Avner Shalev assumed the mediator position. While reiterating that there was no way Yad Vashem could accept the lampshade “legally or morally,” he wondered if there was some way the museum might be able to aid me in my inquiry. More testing could be done, said Peled-Carmeli, perhaps some carbon 14 dating. She gave me a small folder of materials she’d put together, some Nuremberg transcripts and a picture of the Buchenwald Table.
A few minutes later the meeting was over. We exchanged cards, Peled-Carmeli saying she would call a few people to see about some testing.
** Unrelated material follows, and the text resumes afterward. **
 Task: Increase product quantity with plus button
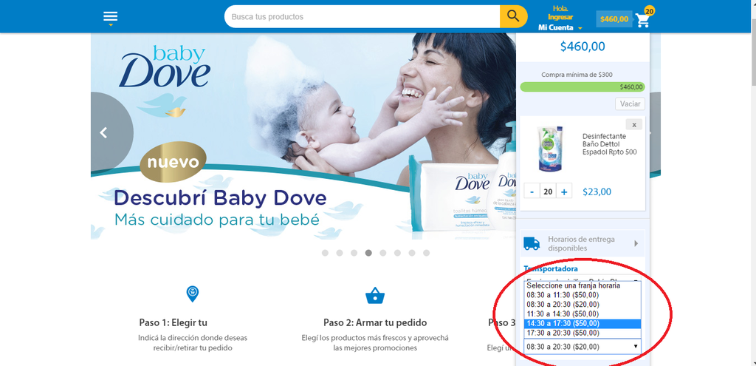tap(565, 192)
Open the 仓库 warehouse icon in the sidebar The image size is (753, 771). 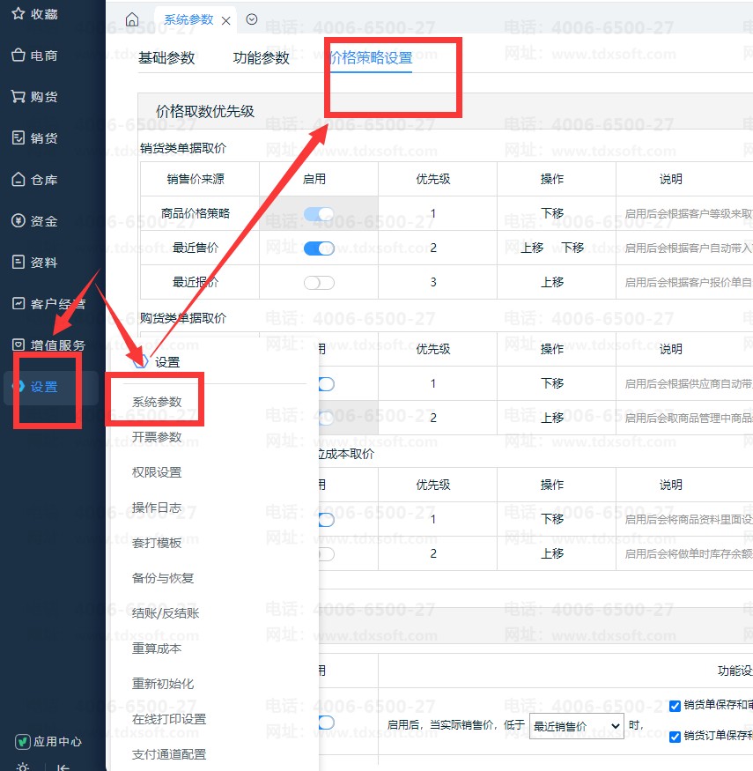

Avner Shalev thanked me for my “curiosity and persistence,” wishing me good luck “in getting to the bottom of this lampshade story.”
If Yad Vashem was not eager to get involved with the lampshade, Avi Domb, chief of DIFS, the Israeli police Division of Identification and Forensic Science, thought he might be able to help. I was given Domb’s contacts by Joseph Almog, former head of DIFS and current director of the forensic chemistry department at the Casali Institute at Jerusalem’s Hebrew University. I’d run into Almog, the inventor of a spray that turns red when coming in contact with urea nitrate, a compound often used in the construction of homemade bombs (“That way we catch them red-handed,” he said), a few months earlier at the Marriott Hotel in New Orleans, where the International Association of Forensic Sciences was holding its convention. By chance, we were seated next to each other at a talk given by Clyde Snow, the forensic anthropologist who, among many other high-profile cases, identified the bones of Nazi doctor Josef Mengele.
I told Almog about the lampshade, said I was planning to come to Jerusalem, and asked him whom I should look up. “That’s easy,” Almog said. “Avi Domb. Avi sits in my old chair. He deals with strange things every day.”
Domb came over to my hotel off Jabotinsky Street the morning of my meeting at Yad Vashem. A copy of Haaretz under his arm, Domb, fifty-five but tall and lean like a retired power forward, exuded that formidable action-hero model of Judaism not generally known back in the Queens of the 1950s. To us, Israelis, those unstooped sabras straight out of the Negev, seemed another species altogether with their sexy, hair-on-their-legs kibbutz girls and blazing Uzis. If Avi Domb did not present himself as a Promised Land hard-ass, you knew he could.